Sambucus nigra (European elder)
Sambucus nigra is native to most of Europe and North America. In the UK it can be seen frequently used in ornamental planting and growing wild in hedgerows or scrubland as a shrub or small tree. Before it puts on its show of large white blooms of highly scented flowers, elder is quite discreet. Then, as if heralding the coming of summer, you often smell it before you see it!
The Latin specific epithet nigra means black, referring to the colour of berries it produces. The word sambucus does indeed give its name to Sambuca, the Italian liqueur made from elderberries and anise. Now you can impress your friends down the pub!
Both the flowers and berries of Sambucus nigra have been used in food and drink preparation for hundreds of years. The berries, which are mildly poisonous raw, can be cooked to make jams, chutneys and Pontack sauce. The flowers can be used in infusions which you have probably tasted: elderflower cordial. In Germany, soup made from the berries is a traditional meal (the German Fliederbeersuppe). This is just to name a few ways it has been used throughout hundreds of years.

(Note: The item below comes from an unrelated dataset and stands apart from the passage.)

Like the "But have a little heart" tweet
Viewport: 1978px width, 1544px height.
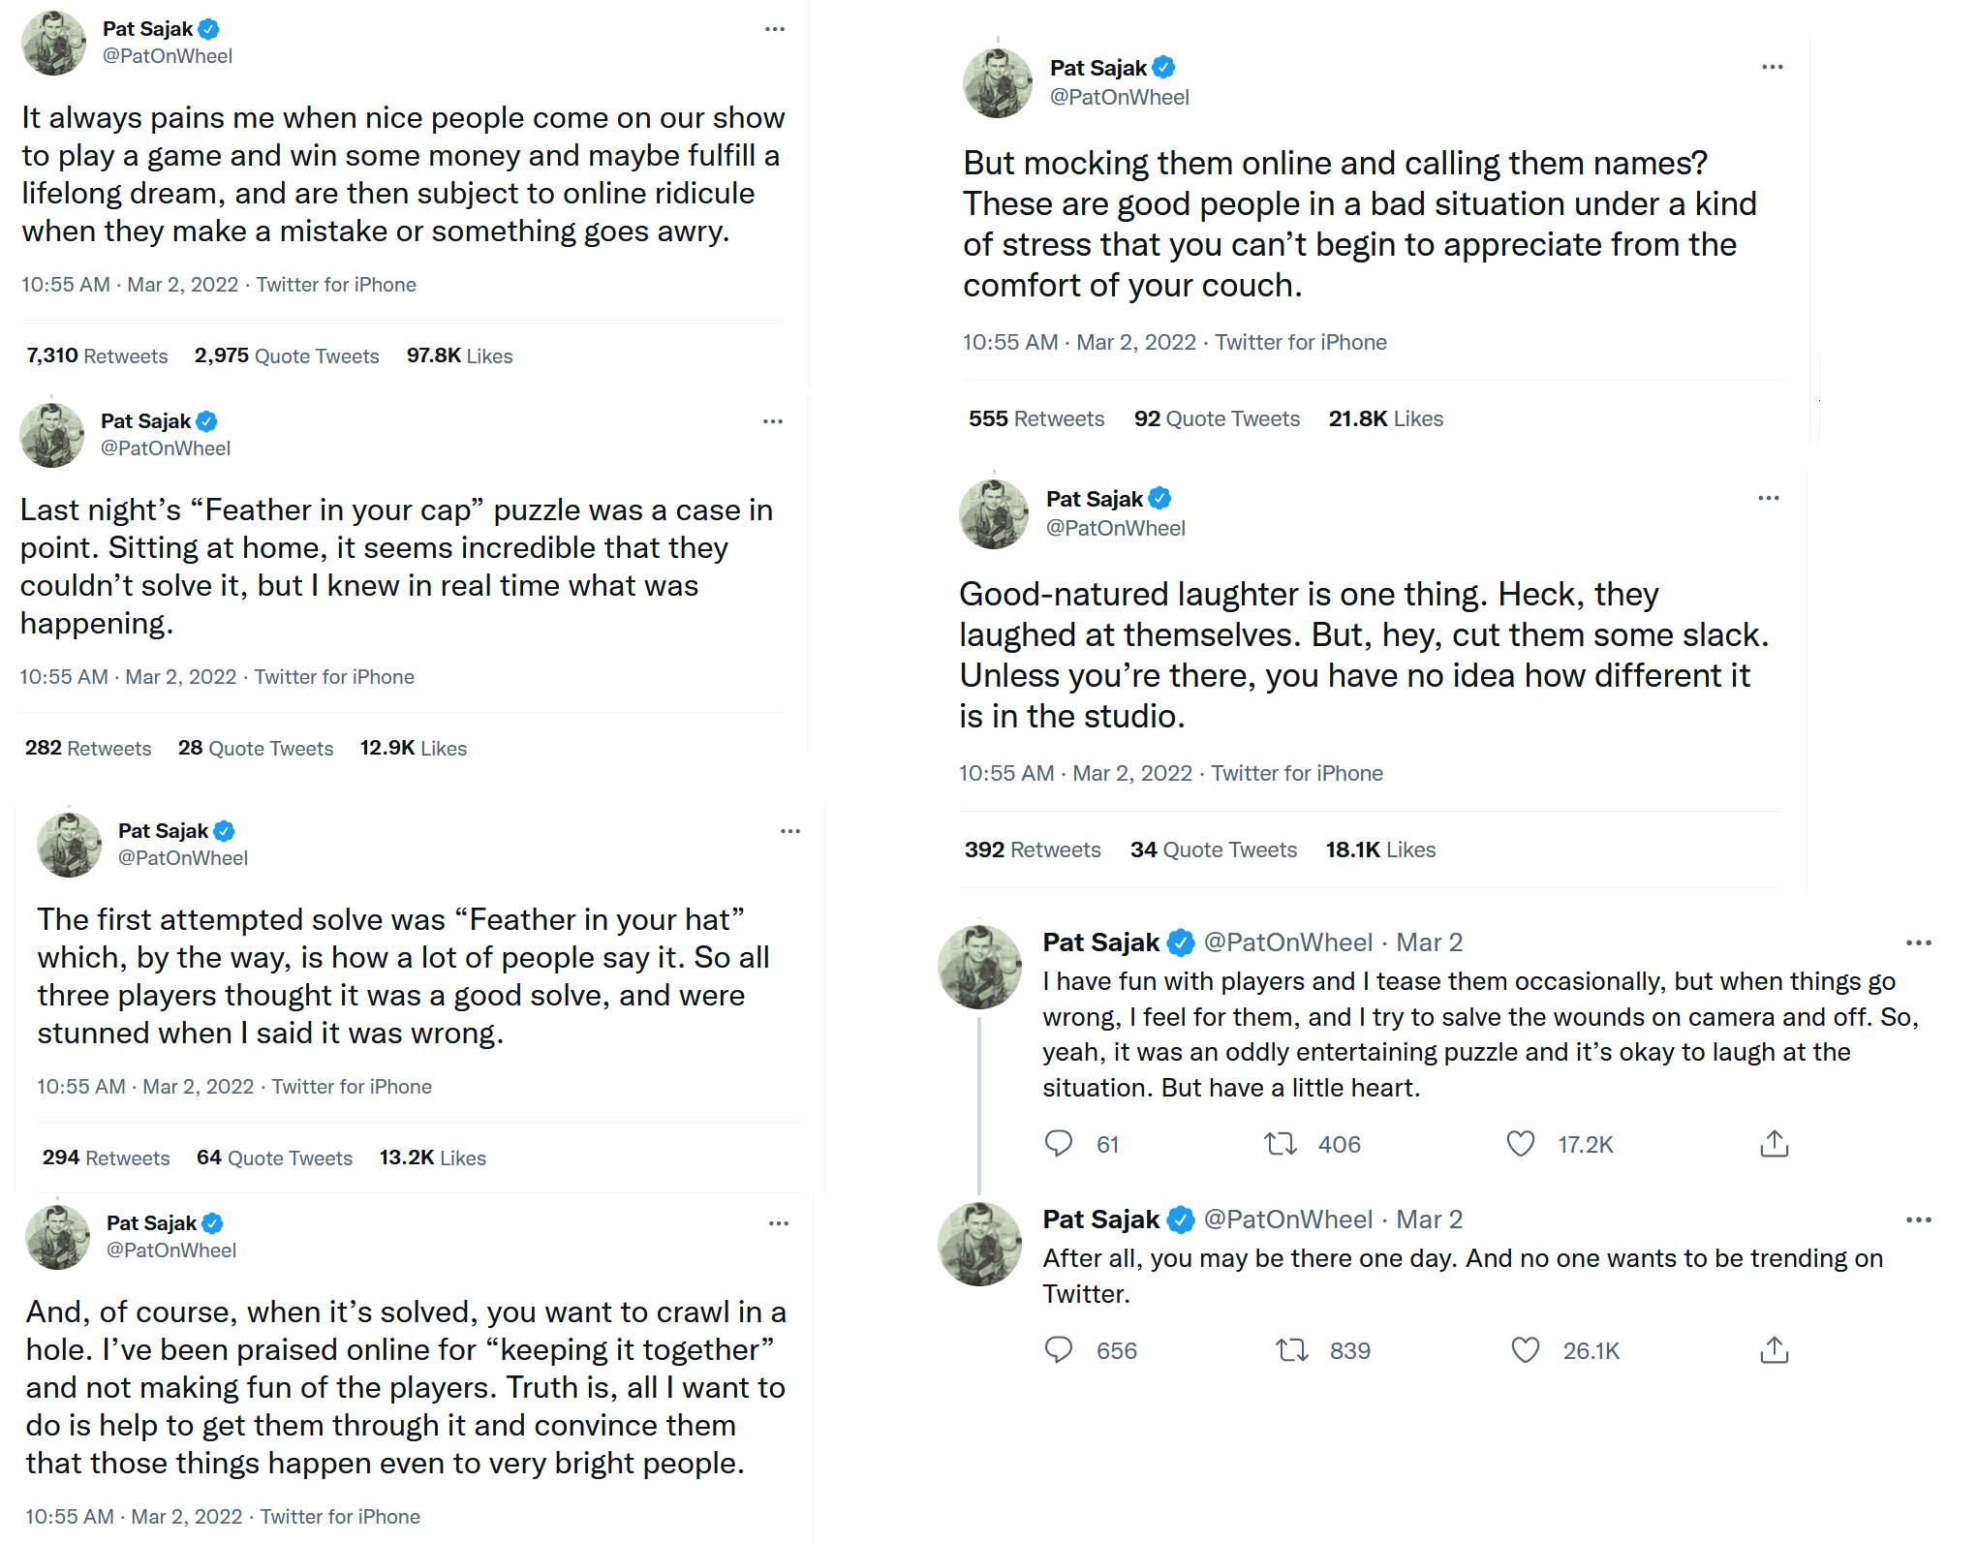pos(1520,1144)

The common name for the tree is not believed to have come from the word “old”, but from the Anglo Saxon æld, which means fire. This was because the hollow stems of the branches were used as bellows to blow air into a fire!

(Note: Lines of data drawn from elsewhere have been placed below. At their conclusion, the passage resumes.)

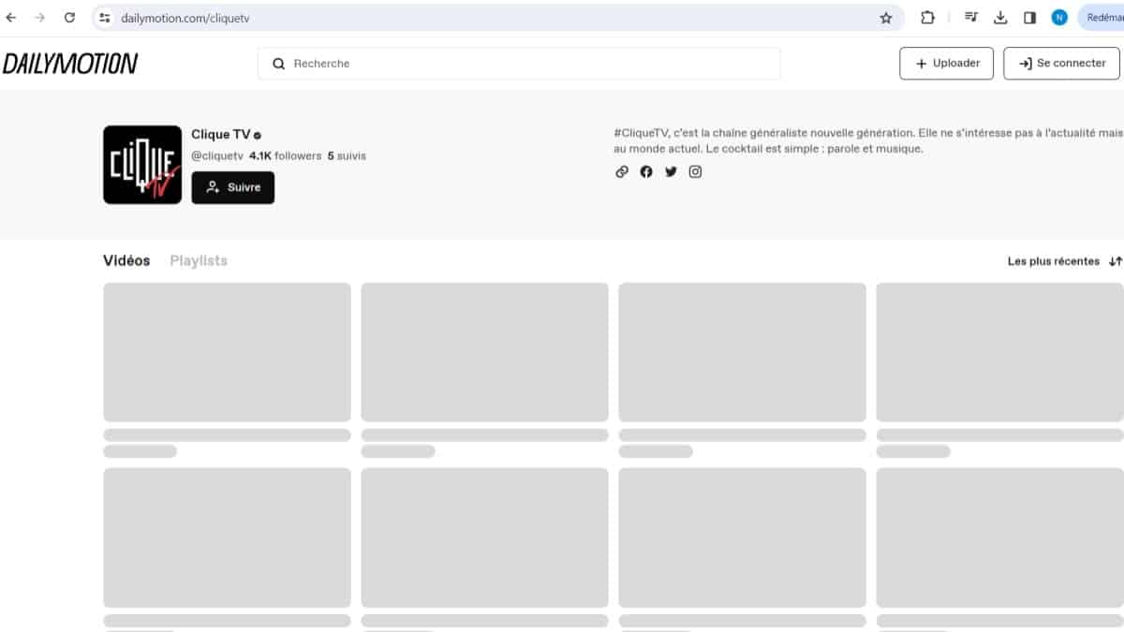Viewport: 1124px width, 632px height.
Task: Click the Dailymotion logo
Action: [x=70, y=64]
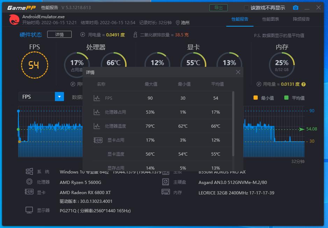Open the FPS metric dropdown

point(59,97)
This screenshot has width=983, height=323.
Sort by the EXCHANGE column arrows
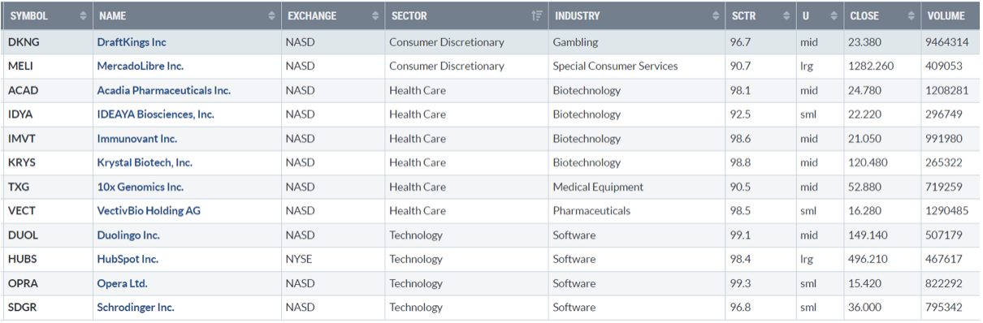[x=375, y=16]
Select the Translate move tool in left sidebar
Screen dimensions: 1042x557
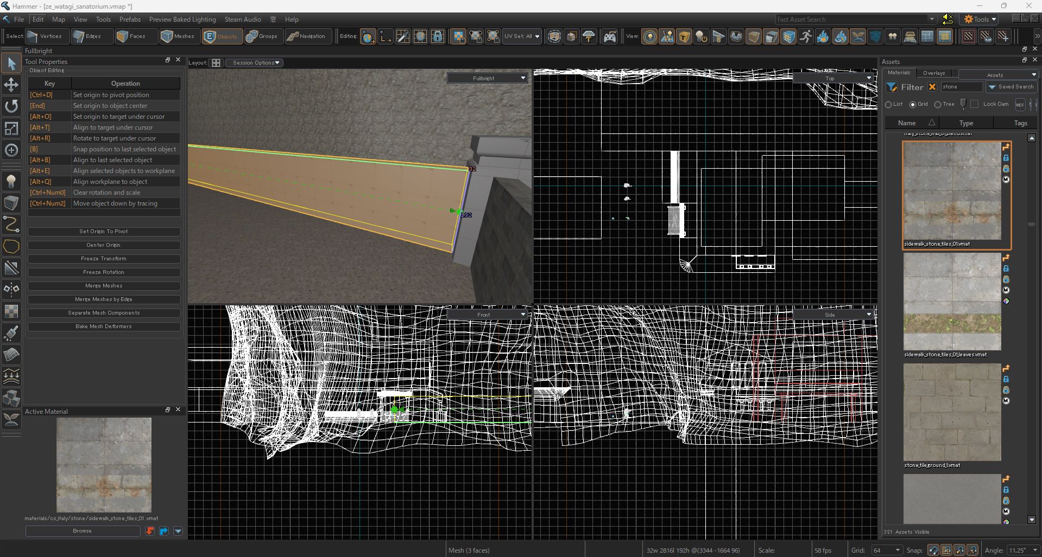(11, 85)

Garden volunteers Sarah Nicholl-Carne and Simon Titley have created brand new elderflower cordial as part of their walled garden preserves range, which will be sold on the market barrow Tuesday-Saturday, 11.00-15.00 while stocks last! Simon says, ‘The elderflower cordial is delicious when diluted and mixed with chilled sparkling water and a slice of lemon.’ Feel free to add a slug of your favourite tipple, too. It tastes like summer in a glass!